In order to really look at those questions, let’s take a look at how art affects children. Perhaps we should broaden that a little first and talk about children at play. Children do not play for the same reason that adults play. For an adult, it is often to get away from our day-to-day work. We want to do something different. We work so we can have a weekend. Maria Montessori and other researchers in early childhood development have stated that “play is the child’s work”. Play, they say, is the way a child prepares him of herself for the adult world.
The next time your children or other children are “playing” (particularly of a pre-school age), observe them without interfering for a while. Watch how they use their imaginations to create scenarios, generate rules, solve problems and in many ways figure out how to be social and interact with others. This is their work. Often, as a parent or caregiver, we want to jump in and solve a problem or create an adult rule for play. Obviously, if someone is in harm’s way, we may need to intervene. If there is a minor problem, watch how the children solve it on their own. It can be quite fascinating to watch and you might learn that, as a parent, you can intervene less often.
So now let us add artistic endeavors. It is important to allow young children the opportunity to explore freely with art. Like everything, some will be more interested in it than others. Some will want to stay “within the lines” and some will not. Each child develops at a different pace and with different interests. It is important to not compare our children to one another with phrases like “Look how well Susie stays within the lines.

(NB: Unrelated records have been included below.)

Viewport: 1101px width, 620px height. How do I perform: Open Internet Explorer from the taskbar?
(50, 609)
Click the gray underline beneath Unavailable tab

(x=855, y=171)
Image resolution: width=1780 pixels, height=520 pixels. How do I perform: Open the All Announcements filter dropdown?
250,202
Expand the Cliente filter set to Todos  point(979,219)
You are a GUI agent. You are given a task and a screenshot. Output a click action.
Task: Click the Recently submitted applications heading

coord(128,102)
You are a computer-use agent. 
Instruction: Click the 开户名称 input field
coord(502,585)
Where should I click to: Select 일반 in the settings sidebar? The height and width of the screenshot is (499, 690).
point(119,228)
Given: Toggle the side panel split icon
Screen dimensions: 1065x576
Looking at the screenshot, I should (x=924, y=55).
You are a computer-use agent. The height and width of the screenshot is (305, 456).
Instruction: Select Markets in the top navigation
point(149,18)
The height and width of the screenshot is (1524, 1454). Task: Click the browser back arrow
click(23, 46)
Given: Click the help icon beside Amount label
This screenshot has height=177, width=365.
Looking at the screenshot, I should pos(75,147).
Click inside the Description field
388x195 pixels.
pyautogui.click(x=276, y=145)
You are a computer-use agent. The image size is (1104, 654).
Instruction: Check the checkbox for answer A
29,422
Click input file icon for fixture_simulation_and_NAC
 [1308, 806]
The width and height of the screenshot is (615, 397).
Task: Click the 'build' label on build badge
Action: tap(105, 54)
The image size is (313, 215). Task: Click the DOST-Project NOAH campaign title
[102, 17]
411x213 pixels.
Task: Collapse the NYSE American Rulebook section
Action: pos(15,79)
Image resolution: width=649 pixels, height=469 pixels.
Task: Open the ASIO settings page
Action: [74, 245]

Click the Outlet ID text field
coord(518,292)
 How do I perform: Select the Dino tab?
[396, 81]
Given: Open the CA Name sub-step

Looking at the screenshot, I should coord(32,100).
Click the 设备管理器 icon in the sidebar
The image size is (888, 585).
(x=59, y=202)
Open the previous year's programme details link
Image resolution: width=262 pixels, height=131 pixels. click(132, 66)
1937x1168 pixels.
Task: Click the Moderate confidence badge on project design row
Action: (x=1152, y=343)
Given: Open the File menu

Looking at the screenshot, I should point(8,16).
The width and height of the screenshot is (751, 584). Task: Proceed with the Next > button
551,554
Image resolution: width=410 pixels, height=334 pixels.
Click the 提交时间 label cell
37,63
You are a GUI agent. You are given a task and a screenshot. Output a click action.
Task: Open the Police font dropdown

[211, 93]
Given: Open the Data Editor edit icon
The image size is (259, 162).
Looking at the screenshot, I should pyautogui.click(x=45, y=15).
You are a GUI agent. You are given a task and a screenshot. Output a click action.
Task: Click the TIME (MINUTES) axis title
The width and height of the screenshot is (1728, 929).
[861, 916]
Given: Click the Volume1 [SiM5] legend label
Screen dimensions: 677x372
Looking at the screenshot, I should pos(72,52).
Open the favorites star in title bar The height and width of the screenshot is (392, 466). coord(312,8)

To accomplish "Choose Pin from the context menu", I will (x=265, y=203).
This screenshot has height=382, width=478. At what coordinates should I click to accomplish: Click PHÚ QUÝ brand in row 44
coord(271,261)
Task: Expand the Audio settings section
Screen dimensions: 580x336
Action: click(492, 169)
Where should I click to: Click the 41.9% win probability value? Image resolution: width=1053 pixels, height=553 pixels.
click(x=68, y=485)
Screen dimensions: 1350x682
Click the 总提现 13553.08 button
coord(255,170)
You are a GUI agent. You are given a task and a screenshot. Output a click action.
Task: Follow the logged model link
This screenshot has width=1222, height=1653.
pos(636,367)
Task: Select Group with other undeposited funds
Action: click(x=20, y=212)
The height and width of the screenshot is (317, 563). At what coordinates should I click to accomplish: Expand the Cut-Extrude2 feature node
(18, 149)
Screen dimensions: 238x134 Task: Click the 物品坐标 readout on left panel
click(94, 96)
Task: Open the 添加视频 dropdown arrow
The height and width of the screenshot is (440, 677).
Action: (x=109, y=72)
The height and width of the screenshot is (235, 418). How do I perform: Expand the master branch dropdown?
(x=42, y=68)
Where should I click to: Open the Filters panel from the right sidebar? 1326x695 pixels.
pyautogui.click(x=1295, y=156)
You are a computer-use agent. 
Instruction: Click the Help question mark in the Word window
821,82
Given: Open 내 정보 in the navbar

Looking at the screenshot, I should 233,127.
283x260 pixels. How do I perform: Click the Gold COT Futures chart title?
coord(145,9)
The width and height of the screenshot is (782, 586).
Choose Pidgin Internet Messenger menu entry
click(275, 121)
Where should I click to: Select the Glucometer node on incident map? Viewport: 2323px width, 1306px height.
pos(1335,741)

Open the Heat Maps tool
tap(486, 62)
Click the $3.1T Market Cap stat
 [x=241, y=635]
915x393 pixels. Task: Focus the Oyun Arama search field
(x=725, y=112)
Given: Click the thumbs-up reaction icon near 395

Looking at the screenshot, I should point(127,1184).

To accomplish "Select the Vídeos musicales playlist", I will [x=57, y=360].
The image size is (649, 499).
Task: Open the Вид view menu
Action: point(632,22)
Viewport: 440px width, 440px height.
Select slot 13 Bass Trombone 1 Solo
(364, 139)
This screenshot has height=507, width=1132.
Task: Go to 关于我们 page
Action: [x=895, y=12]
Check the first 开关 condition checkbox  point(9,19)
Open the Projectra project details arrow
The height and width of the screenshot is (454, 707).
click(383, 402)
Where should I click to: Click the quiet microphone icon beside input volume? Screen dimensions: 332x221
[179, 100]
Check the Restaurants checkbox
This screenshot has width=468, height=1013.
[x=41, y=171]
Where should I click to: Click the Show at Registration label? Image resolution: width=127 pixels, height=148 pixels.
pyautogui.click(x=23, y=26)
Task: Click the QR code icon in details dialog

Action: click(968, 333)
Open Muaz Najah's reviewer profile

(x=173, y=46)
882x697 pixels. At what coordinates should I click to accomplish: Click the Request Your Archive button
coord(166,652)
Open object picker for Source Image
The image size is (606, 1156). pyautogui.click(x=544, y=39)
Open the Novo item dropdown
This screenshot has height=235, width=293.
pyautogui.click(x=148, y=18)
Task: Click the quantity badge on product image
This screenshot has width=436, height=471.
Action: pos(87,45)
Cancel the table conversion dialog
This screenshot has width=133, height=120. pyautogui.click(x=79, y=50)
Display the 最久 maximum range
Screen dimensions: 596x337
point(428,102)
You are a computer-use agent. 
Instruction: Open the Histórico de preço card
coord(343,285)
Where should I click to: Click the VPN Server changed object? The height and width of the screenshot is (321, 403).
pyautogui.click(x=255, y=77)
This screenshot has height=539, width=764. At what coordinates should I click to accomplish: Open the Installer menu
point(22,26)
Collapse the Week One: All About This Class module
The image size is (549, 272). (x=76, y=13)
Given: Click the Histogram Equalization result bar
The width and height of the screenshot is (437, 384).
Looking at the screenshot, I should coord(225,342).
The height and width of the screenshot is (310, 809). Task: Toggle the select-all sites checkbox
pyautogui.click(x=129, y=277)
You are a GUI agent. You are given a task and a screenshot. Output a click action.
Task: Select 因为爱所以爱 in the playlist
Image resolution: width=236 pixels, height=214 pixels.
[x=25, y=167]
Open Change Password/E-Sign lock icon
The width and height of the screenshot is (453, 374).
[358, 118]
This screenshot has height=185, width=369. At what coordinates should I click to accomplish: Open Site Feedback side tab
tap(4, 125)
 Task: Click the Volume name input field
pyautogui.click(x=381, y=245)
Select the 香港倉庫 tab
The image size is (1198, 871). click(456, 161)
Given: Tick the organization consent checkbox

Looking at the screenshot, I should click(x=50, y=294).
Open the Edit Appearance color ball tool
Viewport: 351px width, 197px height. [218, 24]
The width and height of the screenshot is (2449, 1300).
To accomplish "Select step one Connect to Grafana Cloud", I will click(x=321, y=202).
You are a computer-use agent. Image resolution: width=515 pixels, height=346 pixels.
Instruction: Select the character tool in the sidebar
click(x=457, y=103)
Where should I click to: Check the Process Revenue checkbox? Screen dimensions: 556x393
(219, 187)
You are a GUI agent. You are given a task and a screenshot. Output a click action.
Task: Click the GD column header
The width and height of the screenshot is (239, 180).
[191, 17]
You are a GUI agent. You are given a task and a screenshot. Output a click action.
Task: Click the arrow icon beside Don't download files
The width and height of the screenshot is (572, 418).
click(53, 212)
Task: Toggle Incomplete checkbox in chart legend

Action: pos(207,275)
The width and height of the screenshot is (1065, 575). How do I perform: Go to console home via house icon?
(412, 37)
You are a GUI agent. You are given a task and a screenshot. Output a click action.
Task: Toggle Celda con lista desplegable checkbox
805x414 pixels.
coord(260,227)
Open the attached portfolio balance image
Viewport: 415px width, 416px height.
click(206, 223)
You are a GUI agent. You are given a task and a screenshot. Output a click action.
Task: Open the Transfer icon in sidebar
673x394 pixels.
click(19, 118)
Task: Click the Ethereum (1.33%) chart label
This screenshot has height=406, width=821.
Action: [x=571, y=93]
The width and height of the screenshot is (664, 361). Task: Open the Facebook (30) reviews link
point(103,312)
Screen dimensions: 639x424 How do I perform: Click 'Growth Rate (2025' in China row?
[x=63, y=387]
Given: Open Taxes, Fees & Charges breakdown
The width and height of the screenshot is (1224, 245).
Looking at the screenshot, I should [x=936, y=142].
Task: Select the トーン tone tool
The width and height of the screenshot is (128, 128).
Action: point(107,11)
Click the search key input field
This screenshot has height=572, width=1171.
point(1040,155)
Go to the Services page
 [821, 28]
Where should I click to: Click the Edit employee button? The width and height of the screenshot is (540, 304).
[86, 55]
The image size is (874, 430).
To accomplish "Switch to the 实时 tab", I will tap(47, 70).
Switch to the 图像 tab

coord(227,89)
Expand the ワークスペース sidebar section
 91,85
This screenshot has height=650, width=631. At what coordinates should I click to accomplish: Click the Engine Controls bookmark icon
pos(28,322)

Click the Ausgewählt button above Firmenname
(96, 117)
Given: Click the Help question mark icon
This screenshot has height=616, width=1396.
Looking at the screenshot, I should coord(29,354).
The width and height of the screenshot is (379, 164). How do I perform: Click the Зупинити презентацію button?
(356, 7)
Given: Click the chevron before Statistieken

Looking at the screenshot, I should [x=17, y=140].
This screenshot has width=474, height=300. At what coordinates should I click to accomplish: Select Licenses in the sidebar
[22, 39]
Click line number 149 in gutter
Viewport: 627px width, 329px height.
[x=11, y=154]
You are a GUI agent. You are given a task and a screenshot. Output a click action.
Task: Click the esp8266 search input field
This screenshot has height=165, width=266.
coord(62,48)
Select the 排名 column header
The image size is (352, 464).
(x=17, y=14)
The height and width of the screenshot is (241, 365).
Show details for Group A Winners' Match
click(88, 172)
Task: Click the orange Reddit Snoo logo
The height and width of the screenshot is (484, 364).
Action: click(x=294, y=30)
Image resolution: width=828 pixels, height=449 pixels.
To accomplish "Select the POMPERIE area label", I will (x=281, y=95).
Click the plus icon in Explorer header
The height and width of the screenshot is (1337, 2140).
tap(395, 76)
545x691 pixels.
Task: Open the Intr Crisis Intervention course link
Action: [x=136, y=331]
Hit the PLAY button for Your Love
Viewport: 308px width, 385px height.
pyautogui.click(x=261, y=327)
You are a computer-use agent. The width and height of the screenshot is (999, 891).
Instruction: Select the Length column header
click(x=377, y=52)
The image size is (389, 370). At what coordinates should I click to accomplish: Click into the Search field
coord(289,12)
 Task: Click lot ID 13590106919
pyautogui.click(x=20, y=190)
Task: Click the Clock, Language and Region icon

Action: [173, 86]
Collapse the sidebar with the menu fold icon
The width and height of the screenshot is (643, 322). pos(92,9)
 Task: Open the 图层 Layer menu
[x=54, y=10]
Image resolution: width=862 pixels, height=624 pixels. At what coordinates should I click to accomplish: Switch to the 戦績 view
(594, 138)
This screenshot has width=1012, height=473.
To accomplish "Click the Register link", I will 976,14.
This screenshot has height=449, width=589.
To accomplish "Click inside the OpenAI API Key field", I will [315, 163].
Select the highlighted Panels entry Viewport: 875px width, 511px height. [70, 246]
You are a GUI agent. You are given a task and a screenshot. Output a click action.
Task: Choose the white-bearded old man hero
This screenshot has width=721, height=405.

Don’t you want to do that, too?” It might be more important for your child to explore all the different colors and shapes their little imagination can create.
While I might take up the whole paper to write about how children learn and how the arts can be important to that process, I will point the reader towards various Internet searches on the subject of children and art or play.
Without the arts, there would be no New Orleans and jazz, no Broadway in New York, no Branson, and for that matter, all of our sporting stadiums would look exactly the same. Arts in all its forms can help bring identity to a community. While Maumelle is not Broadway or New Orleans, we can bring certain parts of that to our cultural experience. We can develop an arts community that may even be part of our image as a potential destination for tourists or families looking for a place to live. I want to hear from you, the citizens of Maumelle, about how you think we can make the arts community a more vibrant important part of our city image. E-mail me with your thoughts and ideas. Be creative. Color outside the lines for a little while!
Mark your Calendars
Feb. 8, 2013 5 — 8 p.m. “Phenomena of Change”
200 East Third Street
Little Rock, AR
Maumelle artist, Mary Ann Stafford is one of the featured artists at this event. She takes inspiration from her home state of Arkansas and works primarily in pastels, ink, color pencils and other media that enhances her fundamental method — drawing.
She will also be one of 146 artists at the 5th Annual Delta Visual Arts Show in Newport, Arkansas on Feb. 23, from 10 a.m. — 6 p.m.